Neuroblastoma is the most common pediatric solid tumor occurring outside the brain and it is the most common cancer in infants. The tumor is still relatively rare, however. Only about 700 cases are diagnosed each year in the United States, according to the American Cancer Society.
If a neuroblastoma is diagnosed in a young patient, or a possible tumor is detected in a fetus before birth, pediatric tumor specialists can help manage the complex cancer. Neuroblastomas usually form in nerve tissue of the adrenal glands, abdomen, neck, chest, pelvis or spinal cord. This aggressive tumor often has metastasized by the time it is diagnosed.
Each year, 15 children with neuroblastoma are treated in the Gill Center. Our multidisciplinary approach to develop treatment plans ensures that each child receives the best possible care.
The Neuroblastoma Program team is led by Tanya Watt, M.D., a pediatric oncologist with specialized interest in the care of children with neuroblastoma. The team also includes pediatric surgeons with expertise in removing these tumors, as well as pediatric pathologists and pediatric radiologists.
Tests and Diagnosis
Neurological and physical exams can detect the effects of a neuroblastoma on spinal cord or nerve function, such as the gait, reflexes or senses. Urine catecholamine analysis may detect presence of the acids from catecholamine breakdown, and a blood chemistry analysis may detect increased levels of dopamine or norepinephrine.
An MIBG scan can detect uptake of radioactive iodine by the neuroblastoma. Other imaging exams include positron emission tomography, ultrasonography, nuclear bone scans, computed tomography scans and magnetic resonance. A biopsy confirms the diagnosis, and bone marrow aspiration and biopsy can confirm whether the neuroblastoma has metastasized to the child’s bones.

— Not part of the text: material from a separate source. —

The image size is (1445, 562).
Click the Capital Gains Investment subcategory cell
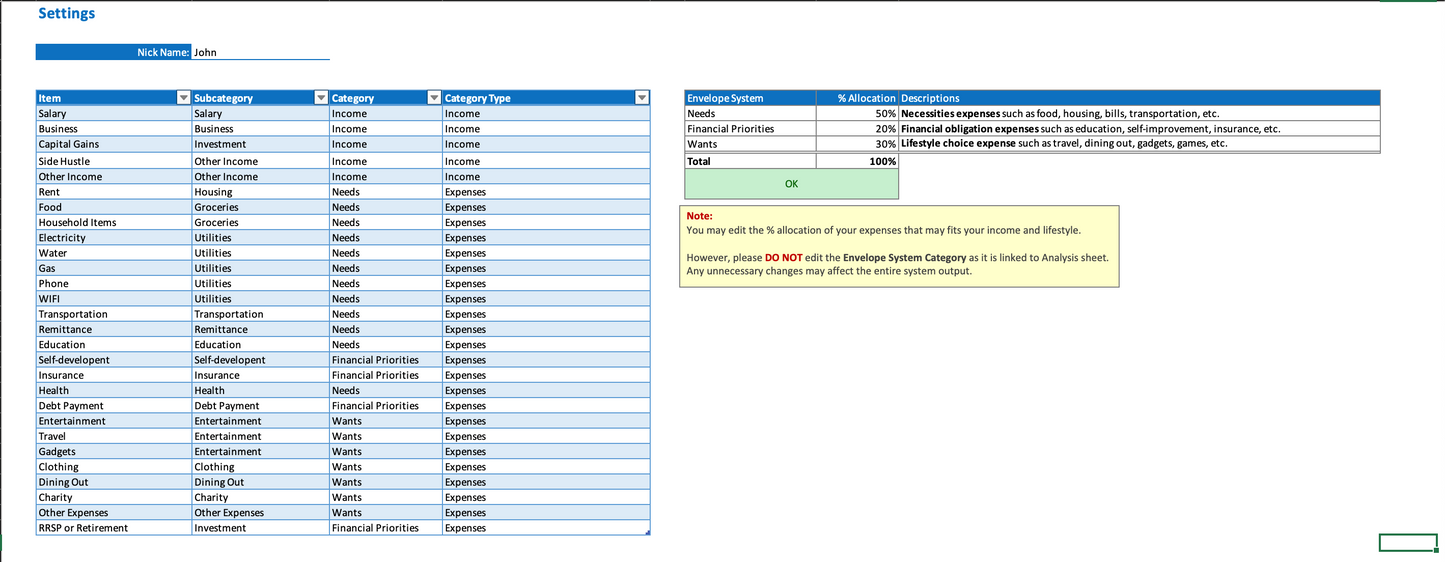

Despite its aggressive nature, neuroblastoma is treatable, and outcomes have improved. Children who are younger generally have more positive prognoses, and the 5-year survival rate for those younger than 12 months at diagnosis is 90 percent. Ensuring that your patient receives a rapid diagnosis and treatment from a multidisciplinary team of specialists who have experience caring for children with neuroblastoma can improve the outlook. We coordinate and provide care for infants, children and adolescents who need high-level attention from multiple subspecialists.
After a patient is admitted to Children’s Health, the team quickly biopsies the tumor to determine a diagnosis and then develops a treatment plan that relies typically on chemotherapy and surgery. Surgeons play a critical role in treating neuroblastoma, because some lower-stage tumors (those that have not metastasized) can be treated solely with surgical resection. Most of the pediatric surgeons are members of the Children’s Oncology Group (COG).

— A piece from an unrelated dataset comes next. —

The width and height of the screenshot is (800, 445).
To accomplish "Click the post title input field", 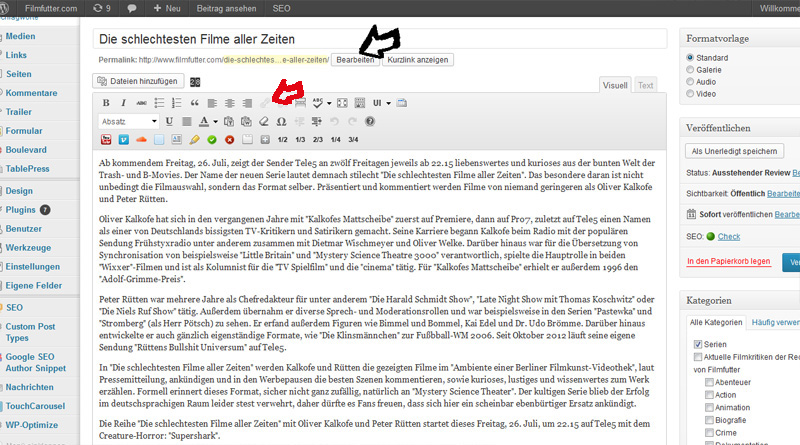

Oftentimes children with aggressive forms of neuroblastoma require stem cell transplants. In fact, the majority of autologous stem cell transplants performed at Children’s Health are patients with neuroblastoma. The Gill Center’s Stem Cell Transplant Program provides advanced transplant services from highly experienced staff in our state-of-the-art, 12-bed unit.

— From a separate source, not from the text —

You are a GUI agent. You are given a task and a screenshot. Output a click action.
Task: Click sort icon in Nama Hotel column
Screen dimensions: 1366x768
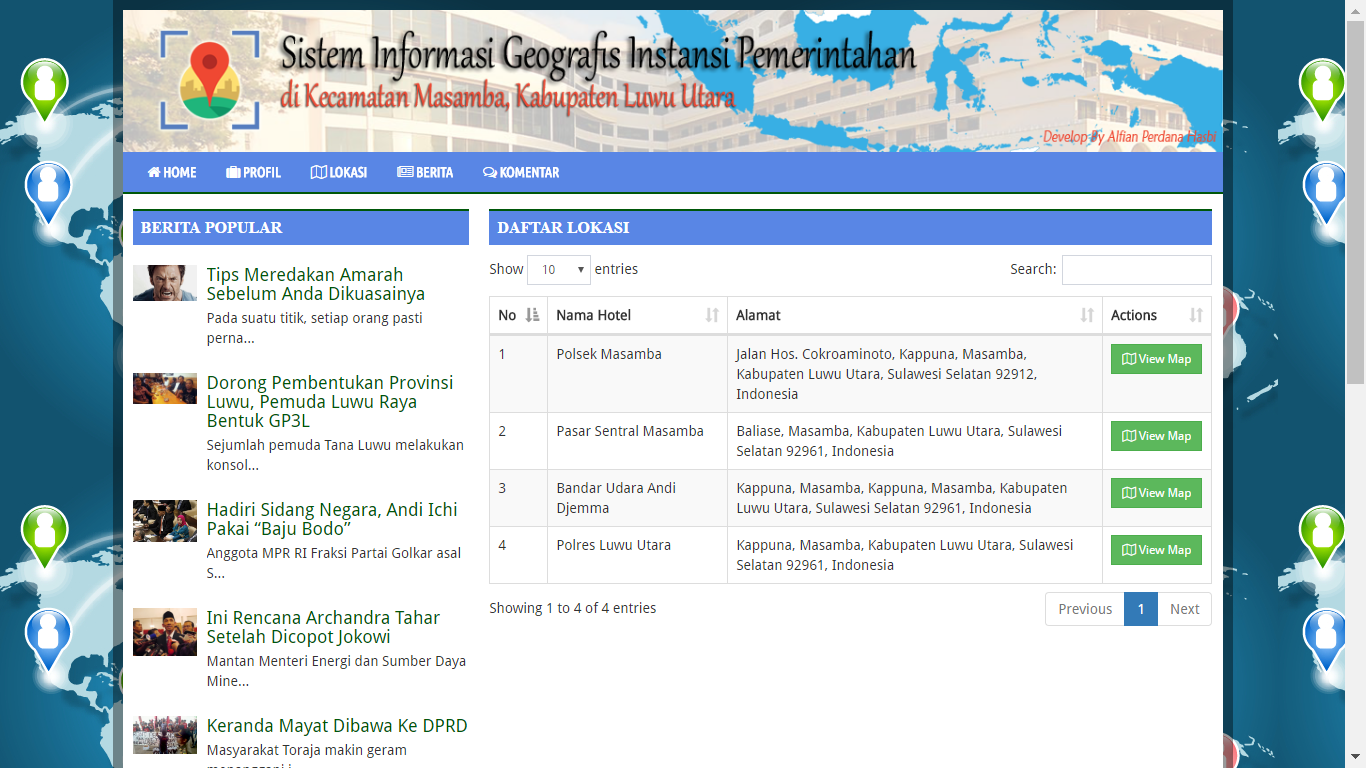(x=712, y=315)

To help provide care for families of children with these tumors both during and after transplant, the team provides continuity of care for families of children with these tumors both during and after transplant.
We continue to participate in research to develop new targeted and biologic therapies to treat neuroblastoma and other complex pediatric tumors. Our surgeons are board certified in pediatric surgery, along with either general surgery or a surgical subspecialty.
Children younger than 18 months with neuroblastoma tumors tend to have much higher survival rates than older children. Led by Drs. Watt and Dinesh Rakheja, this UT Southwestern study is investigating the metabolism of neuroblastoma tumors with the objective of identifying targetable variances in tumors from younger and older patients.
We are able to offer many options for children with relapsed or refractory neuroblastoma. We participate in consortiums to offer clinical trials, including a trial through the NMTRC with DFMO. DFMO has been demonstrated in early studies to prolong remission and decrease risk of relapse. Through participating in SPOC, we offer other trials, including one using fenretinide, a strong version of accutane. This trial combines an oral medicine, fenretinide with vincristine and has success in the children who have relapsed or progressed through many other therapies. Finally, we are able to provide MIBG therapy. We have a comprehensive team in place to help ensure that all these therapies are well tolerated, both for the patient and their families.